▸ PROBLEM STATEMENT
Put the lines below into a Markdown table with columns "Row" and "Line", numbering each one and leaving out any blank lines. Start with the line containing "coordinates (343, 396)." and continue through the line containing "I want to click on data-label-2020: 1,72, so".

** Opening EXERCISE MATERIAL block **

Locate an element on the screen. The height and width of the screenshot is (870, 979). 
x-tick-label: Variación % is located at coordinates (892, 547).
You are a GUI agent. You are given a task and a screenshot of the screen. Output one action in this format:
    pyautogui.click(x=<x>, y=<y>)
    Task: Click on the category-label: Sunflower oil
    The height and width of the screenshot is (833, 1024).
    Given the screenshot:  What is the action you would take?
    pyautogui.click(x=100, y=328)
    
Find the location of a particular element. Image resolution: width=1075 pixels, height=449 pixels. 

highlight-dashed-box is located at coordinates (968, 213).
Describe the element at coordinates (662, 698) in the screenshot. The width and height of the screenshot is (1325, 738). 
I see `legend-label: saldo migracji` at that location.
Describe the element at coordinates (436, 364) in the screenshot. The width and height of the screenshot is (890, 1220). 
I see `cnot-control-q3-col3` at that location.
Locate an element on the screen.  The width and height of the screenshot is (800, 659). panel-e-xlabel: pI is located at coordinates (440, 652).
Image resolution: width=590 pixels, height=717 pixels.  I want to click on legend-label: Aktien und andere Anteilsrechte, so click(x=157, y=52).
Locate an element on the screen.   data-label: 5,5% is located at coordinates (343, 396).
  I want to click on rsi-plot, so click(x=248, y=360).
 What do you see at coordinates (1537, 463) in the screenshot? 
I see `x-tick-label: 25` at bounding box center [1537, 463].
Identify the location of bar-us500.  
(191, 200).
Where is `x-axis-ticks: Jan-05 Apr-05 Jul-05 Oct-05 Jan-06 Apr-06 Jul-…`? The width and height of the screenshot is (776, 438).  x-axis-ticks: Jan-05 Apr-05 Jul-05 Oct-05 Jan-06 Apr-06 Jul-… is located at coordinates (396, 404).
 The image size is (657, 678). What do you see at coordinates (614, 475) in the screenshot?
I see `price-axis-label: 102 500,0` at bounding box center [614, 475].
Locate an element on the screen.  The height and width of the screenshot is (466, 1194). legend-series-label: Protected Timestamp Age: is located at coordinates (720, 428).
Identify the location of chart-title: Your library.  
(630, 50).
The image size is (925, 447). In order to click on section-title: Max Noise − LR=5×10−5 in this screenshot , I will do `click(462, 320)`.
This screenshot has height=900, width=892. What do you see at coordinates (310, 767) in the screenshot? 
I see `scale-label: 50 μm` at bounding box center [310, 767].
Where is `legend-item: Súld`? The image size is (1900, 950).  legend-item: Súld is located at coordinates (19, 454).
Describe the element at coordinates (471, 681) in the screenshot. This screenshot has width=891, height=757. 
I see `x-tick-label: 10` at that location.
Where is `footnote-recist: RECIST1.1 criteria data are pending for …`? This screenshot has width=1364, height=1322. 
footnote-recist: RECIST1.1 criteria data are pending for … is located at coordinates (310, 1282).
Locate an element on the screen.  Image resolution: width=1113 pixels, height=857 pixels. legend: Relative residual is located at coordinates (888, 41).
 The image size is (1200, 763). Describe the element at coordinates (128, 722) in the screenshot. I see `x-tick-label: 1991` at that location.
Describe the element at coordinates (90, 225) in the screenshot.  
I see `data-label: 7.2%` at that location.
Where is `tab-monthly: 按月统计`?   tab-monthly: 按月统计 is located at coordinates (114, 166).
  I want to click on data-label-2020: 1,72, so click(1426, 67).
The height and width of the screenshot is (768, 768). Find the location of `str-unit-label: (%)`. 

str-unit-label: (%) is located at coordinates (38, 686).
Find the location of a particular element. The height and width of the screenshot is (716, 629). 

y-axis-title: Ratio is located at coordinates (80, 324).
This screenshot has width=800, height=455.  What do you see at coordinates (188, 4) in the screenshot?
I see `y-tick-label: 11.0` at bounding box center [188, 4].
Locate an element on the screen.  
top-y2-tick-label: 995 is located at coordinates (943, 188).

** Closing EXERCISE MATERIAL block **

▸ ANSWER BELOW
| Row | Line |
|---|---|
| 1 | Locate an element on the screen.   data-label: 5,5% is located at coordinates (343, 396). |
| 2 |   I want to click on rsi-plot, so click(x=248, y=360). |
| 3 |  What do you see at coordinates (1537, 463) in the screenshot?  |
| 4 | I see `x-tick-label: 25` at bounding box center [1537, 463]. |
| 5 | Identify the location of bar-us500.   |
| 6 | (191, 200). |
| 7 | Where is `x-axis-ticks: Jan-05 Apr-05 Jul-05 Oct-05 Jan-06 Apr-06 Jul-…`? The width and height of the screenshot is (776, 438).  x-axis-ticks: Jan-05 Apr-05 Jul-05 Oct-05 Jan-06 Apr-06 Jul-… is located at coordinates (396, 404). |
| 8 |  The image size is (657, 678). What do you see at coordinates (614, 475) in the screenshot? |
| 9 | I see `price-axis-label: 102 500,0` at bounding box center [614, 475]. |
| 10 | Locate an element on the screen.  The height and width of the screenshot is (466, 1194). legend-series-label: Protected Timestamp Age: is located at coordinates (720, 428). |
| 11 | Identify the location of chart-title: Your library.   |
| 12 | (630, 50). |
| 13 | The image size is (925, 447). In order to click on section-title: Max Noise − LR=5×10−5 in this screenshot , I will do `click(462, 320)`. |
| 14 | This screenshot has height=900, width=892. What do you see at coordinates (310, 767) in the screenshot?  |
| 15 | I see `scale-label: 50 μm` at bounding box center [310, 767]. |
| 16 | Where is `legend-item: Súld`? The image size is (1900, 950).  legend-item: Súld is located at coordinates (19, 454). |
| 17 | Describe the element at coordinates (471, 681) in the screenshot. This screenshot has width=891, height=757.  |
| 18 | I see `x-tick-label: 10` at that location. |
| 19 | Where is `footnote-recist: RECIST1.1 criteria data are pending for …`? This screenshot has width=1364, height=1322.  |
| 20 | footnote-recist: RECIST1.1 criteria data are pending for … is located at coordinates (310, 1282). |
| 21 | Locate an element on the screen.  Image resolution: width=1113 pixels, height=857 pixels. legend: Relative residual is located at coordinates (888, 41). |
| 22 |  The image size is (1200, 763). Describe the element at coordinates (128, 722) in the screenshot. I see `x-tick-label: 1991` at that location. |
| 23 | Describe the element at coordinates (90, 225) in the screenshot.   |
| 24 | I see `data-label: 7.2%` at that location. |
| 25 | Where is `tab-monthly: 按月统计`?   tab-monthly: 按月统计 is located at coordinates (114, 166). |
| 26 |   I want to click on data-label-2020: 1,72, so click(1426, 67). |